1 Romanesco cauliflower, trimmed and broken into small florets
5 tablespoons flour of choice
¼ cup grated Parmesan cheese
¾ teaspoon freshly ground black pepper
½ teaspoon sea salt
2 large egg whites, whisked until frothy
¾ cup fine whole-wheat bread crumbs (PANKO)
olive oil cooking spray
1. Bring a large pot of water to a boil. Add cauliflower and boil until tender, about 10-12 minutes. Drain in a colander, shaking off any excess water. Return the cauliflower to the pot and dry over medium heat, stirring with a wooden spoon, about 3 minutes. Remove from heat. Using a potato masher, mash the cauliflower until it resembles clumpy rice. Transfer to a bowl to cool, stirring occasionally.
2. Stir in flour and cheese into the cooled Romanesco. Season with salt and pepper. Stir in egg whites. Line an 8-inch square baking dish with plastic wrap, allowing the wrap to come up over the edges. Spread the cauliflower mixture into the pan, compacting it to an even layer. Cover with plastic wrap and chill in the freezer until very cold, about 1-2 hours.

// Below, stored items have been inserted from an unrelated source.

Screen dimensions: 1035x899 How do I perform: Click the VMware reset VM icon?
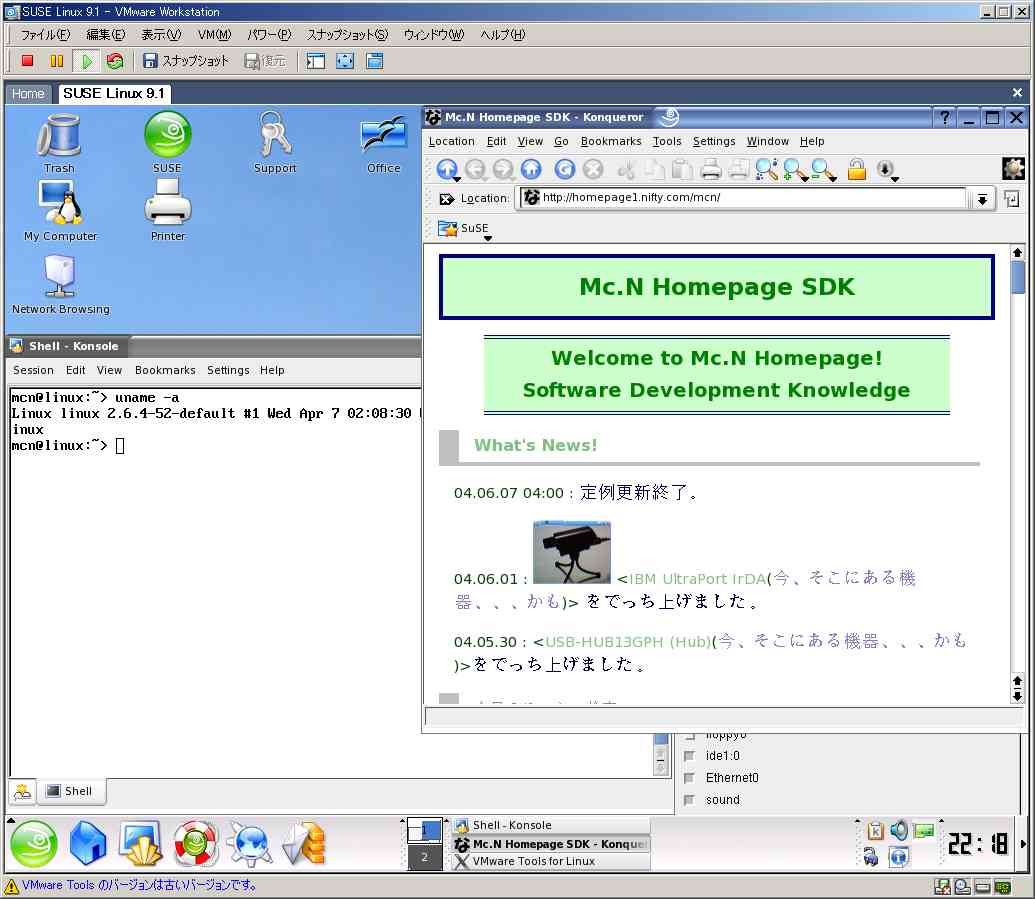pyautogui.click(x=115, y=61)
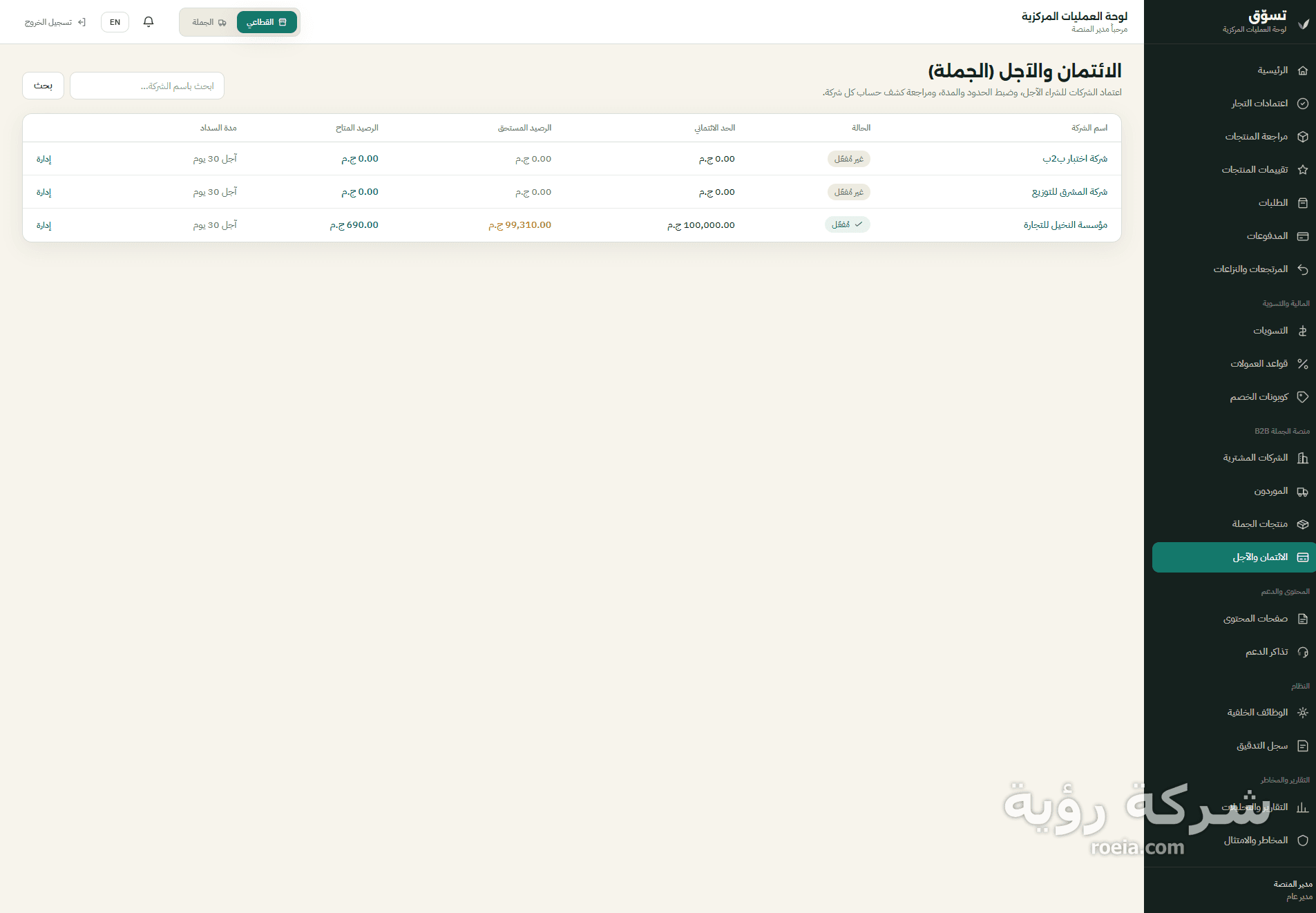Focus the company name search field
Image resolution: width=1316 pixels, height=913 pixels.
click(x=147, y=86)
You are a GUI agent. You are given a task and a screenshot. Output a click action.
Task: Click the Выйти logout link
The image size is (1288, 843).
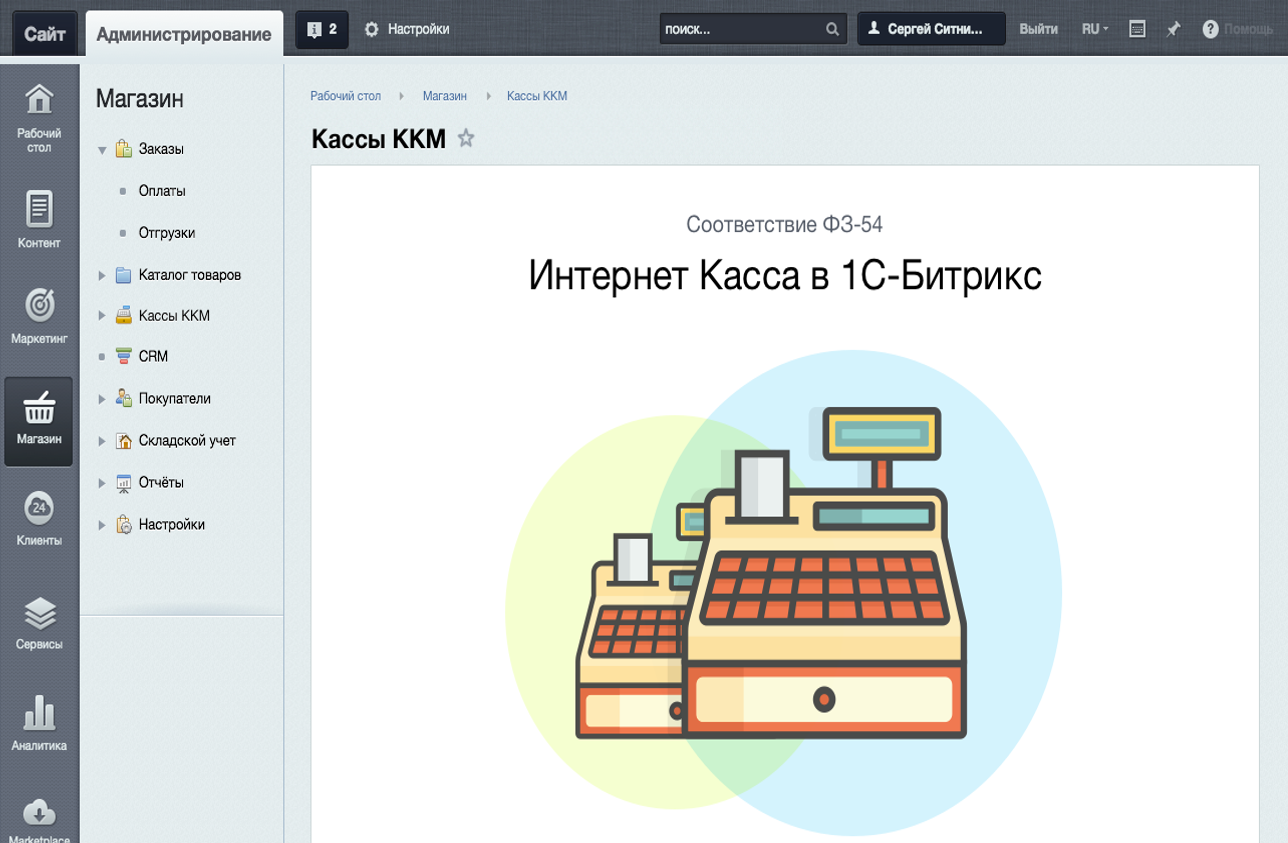tap(1039, 29)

3. Preheat oven to 400 degrees. Coat a large baking sheet with oil.
4. Spread bread crumbs on a plate. Gently turn cauliflower mixture out onto a cutting board, removing the plastic wrap. Cut it into 36 even pieces. Roll the pieces in the breadcrumbs, turning to coat all sides. Place on the baking sheet, about 1-inch apart.
5. Coat with the cooking spray, if using, or drizzle finely with olive oil. Bake, turning once halfway through, until browned, about 35-45 minutes.